«Адольф» kitabından alıntılar

«Обстоятельства значат очень мало, характер, это - все.»

У меня ни к кому не было ненависти, но лишь немногие внушали мне чувство интереса; однако людей оскорбляет равнодушие, они приписывают его недоброжелательству или притворству и не хотят верить, что они вызывают просто чувство скуки.

В чем мое преступление? В том, что я люблю и не могу существовать без вас. В силу какой странной жалости не решаетесь вы порвать тяготящие вас узы, но терзаете несчастное создание, возле которого жалость вас удерживает? Почему лишаете вы меня печального удовольствия считать вас по крайней мере великодушным? Почему вы показываете себя таким яростным и слабым? Вас преследует мысль о моей скорби, но зрелище этой скорби не может остановить вас. Чего вы требуете? Чтобы я оставила вас? Разве вы не видите, что у меня нет сил для этого? Ах, это вы должны сделать, вы, который не любит, вы должны найти эту силу в своем утомленном сердце, которого не могла обезоружить вся моя любовь.
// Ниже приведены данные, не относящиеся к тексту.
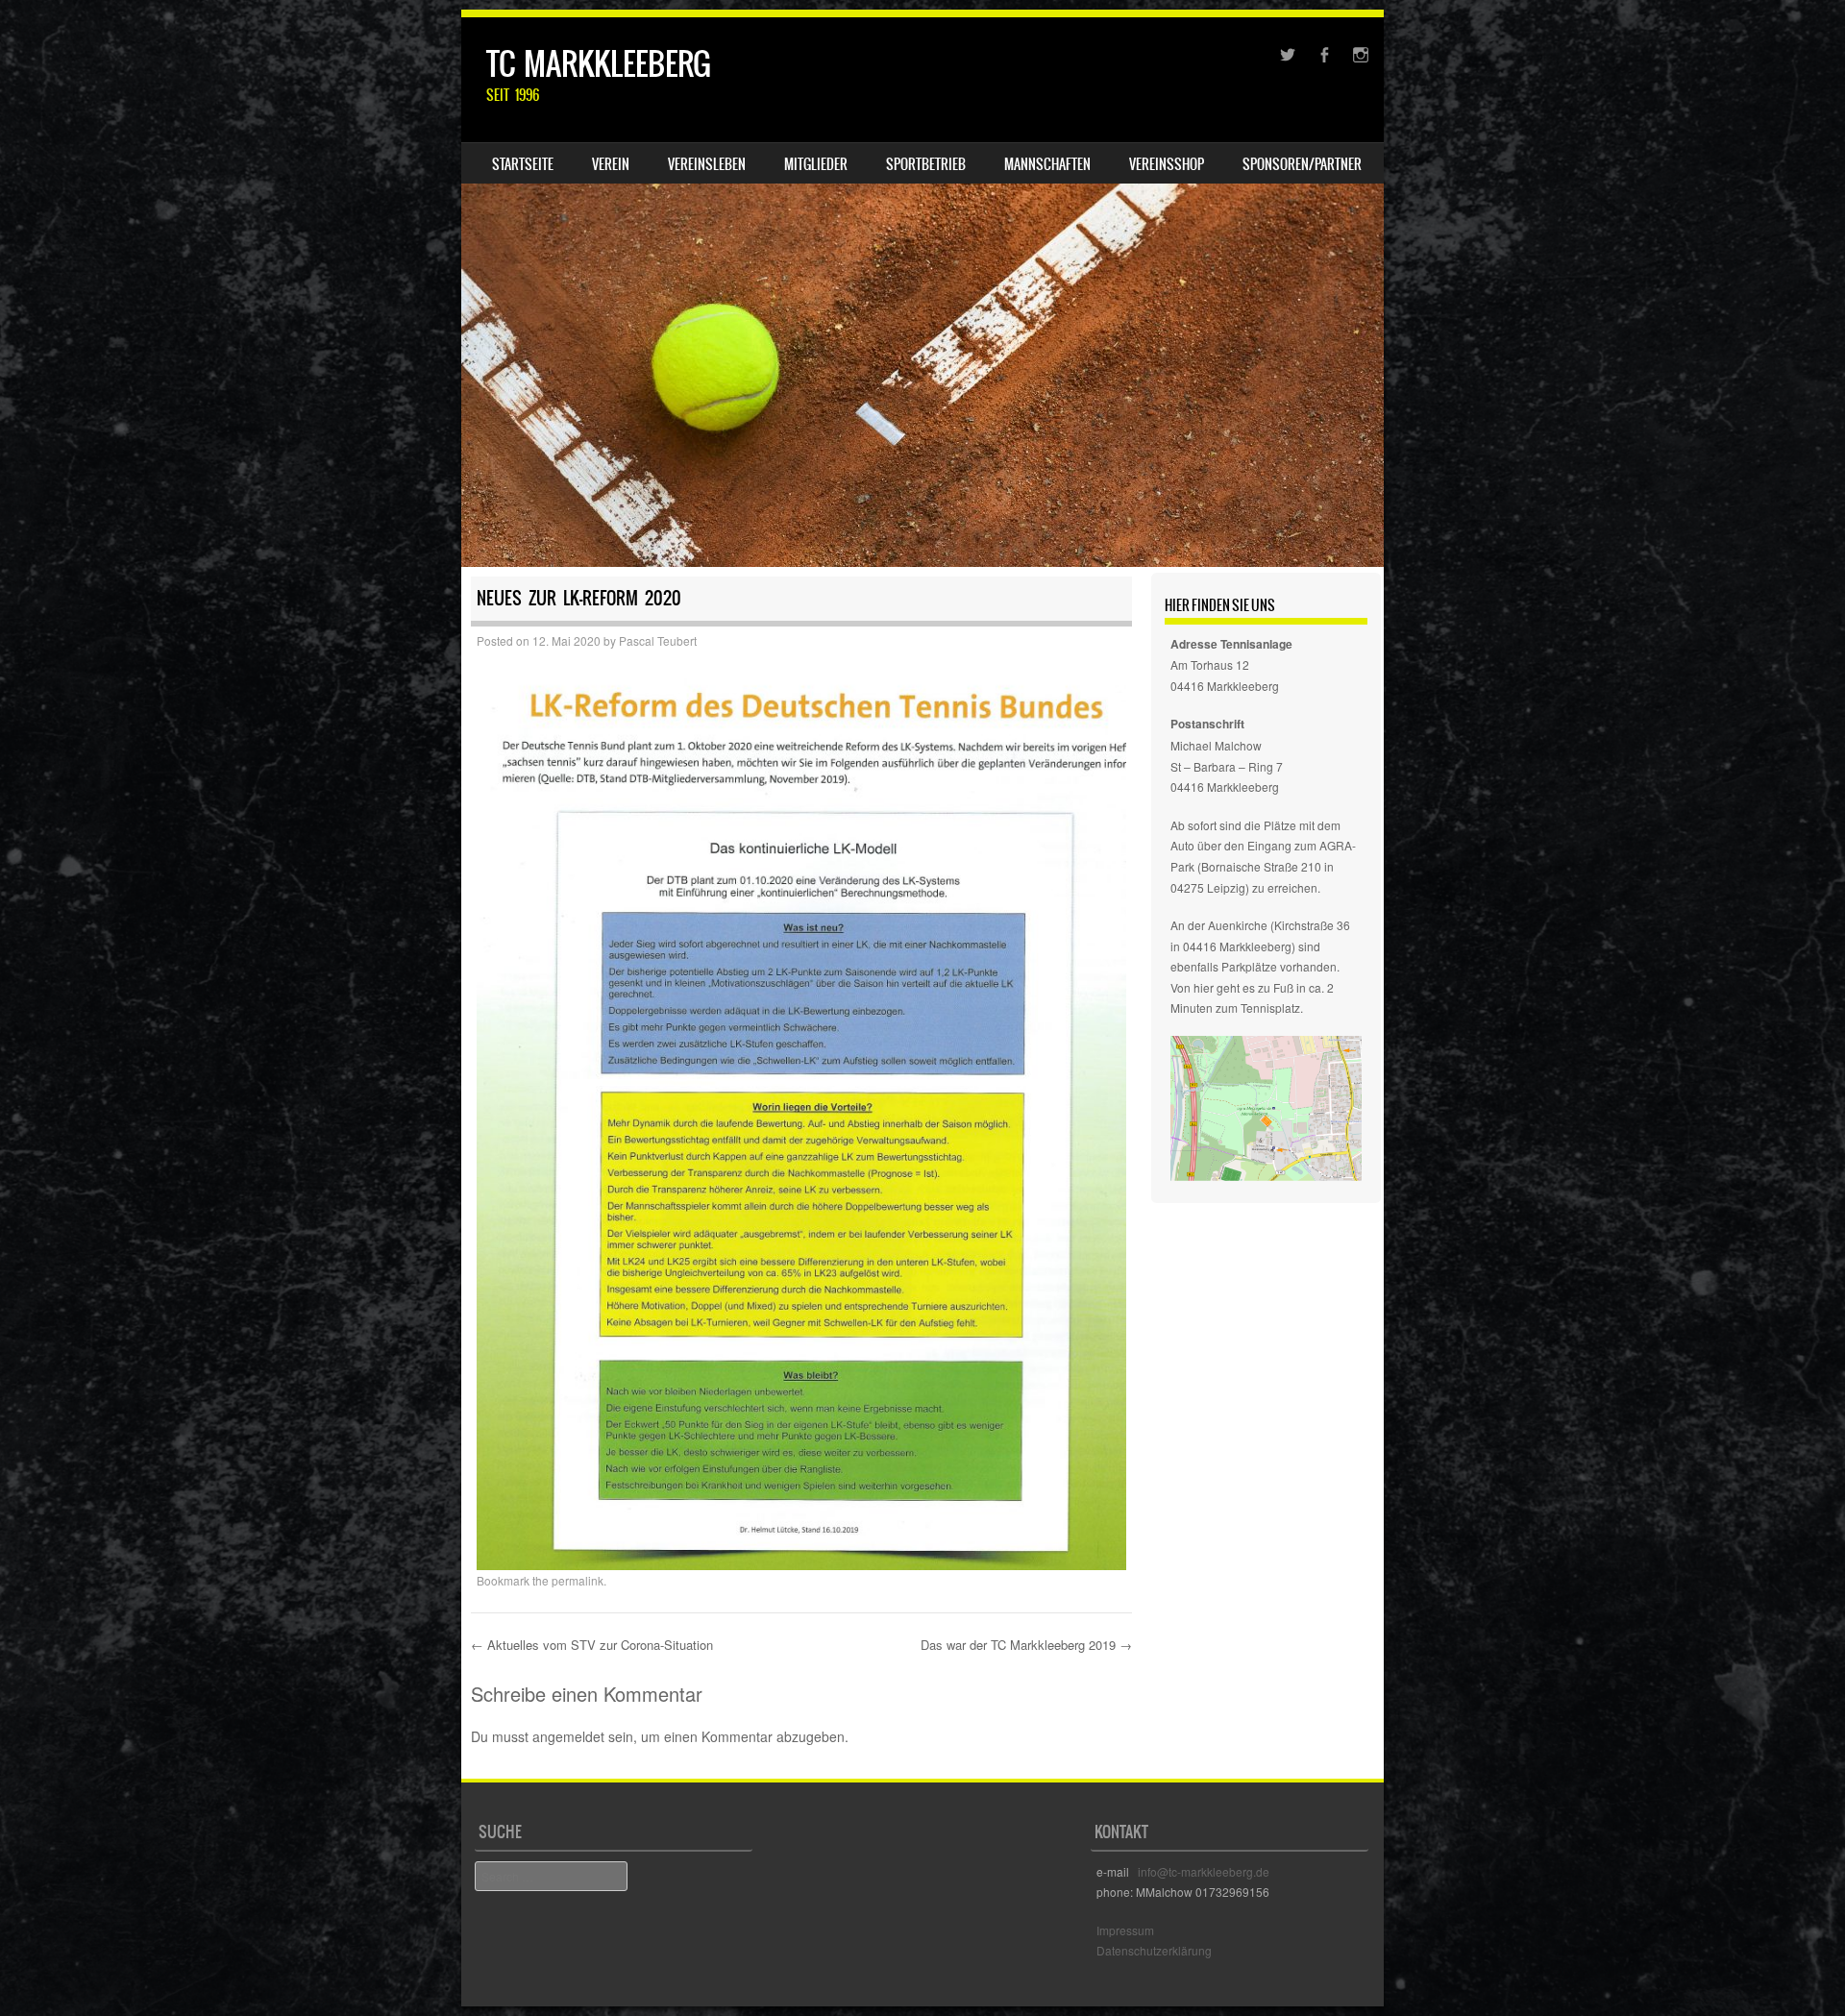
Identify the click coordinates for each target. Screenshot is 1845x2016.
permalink (577, 1580)
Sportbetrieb (926, 164)
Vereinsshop (1166, 164)
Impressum (1125, 1930)
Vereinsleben (707, 164)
Напрасно порываем мы с вещами и, с существами внешнего мира, мы не можем порвать сами с собой. Мы меняем положение, но в каждое из них привносим то мучение, от которого надеялись избавиться.

Да, сударь, я опубликую рукопись, которую вы мне отсылаете (не потому, чтобы я, подобно вам, считал ее полезной; каждый в этом мире учится только на собственном опыте, и все женщины, которые прочтут ее, вообразят, что встретили человека лучшего, чем Адольф, или что сами они стоят большего, чем Элеонора); но я опубликую ее как довольно правдивую историю о злосчастии человеческого сердца. И если в ней заключается поучение, то поучение это направлено на мужчин: оно показывает, что ум, которым они столь гордятся, не пригоден ни к тому, чтобы найти счастье, ни к тому, чтобы давать его <...>

В человеке нет полного единства, и он почти никогда не бывает ни совершенно искренним, ни совершенно лживым.

Мне не могли приписать никаких предосудительных действий, не могли даже отрицать, что в некоторых моих поступках проявлялись великодушие и самоотвержение, но говорили, что я человек безнравственный, человек ненадежный, — два эпитета, весьма удачно придуманные, чтобы намекать на то, чего никто не знает, и предоставлять угадывать то, что никому не известно.

Те немногие, которым удается избегнуть общей участи, замыкают в себе свое тайное порицание: в большинстве смешных черт они усматривают зачатки пороков и уже не потешаются над ними, потому что насмешка сменилась презрением, а презрение молчаливо.

Я хочу только сказать, на пользу другим, а не себе — ведь я уже в безопасности от света, — что требуется некоторое время для того, чтобы привыкнуть к роду человеческому, каким его сделали своекорыстие, жеманство, тщеславие, страх. Изумление ранней молодости при виде общества столь лицемерного и столь утонченного скорее говорит о простоте сердца, нежели о злобности ума. Впрочем, этому обществу нечего опасаться; оно так подавляет нас, его скрытое влияние настолько могущественно, что оно незамедлительно переделывает нас по единому образцу. Тогда мы уже только дивимся своему былому удивлению и превосходно чувствуем себя в нашей новой личине, так же как в переполненном зрительном зале к концу спектакля свободно дышишь тем воздухом, от которого вначале спирало дыхание.

Вскоре я таким поведением стяжал себе славу человека легкомысленного, насмешливого и злобного. Мои язвительные замечания истолковывались как доказательства душевной ожесточенности, мои остроты — как посягательства на все то, что достойно наивысшего уважения. Те, кого я имел неосторожность высмеивать, не нашли ничего лучшего, как объявить себя защитником принципов, которые я, по их словам, подвергал сомнению; из-за того, что я невольно заставил их потешаться друг над другом, все они ополчились на меня. Как будто, обличив их смешные черты, я выдал некую тайну, которою они со мной поделились; как будто, показывая себя мне такими, какими они были на самом деле, они клятвенно обязали меня молчать, — я отнюдь не склонен был думать, что согласился взять на себя такое тягостное обязательство. Им было приятно давать себе полную волю, мне — наблюдать и изображать их; и то, что они называли вероломством, представлялось мне вполне невинным и весьма законным возмещением за испытанную мною в их обществе скуку.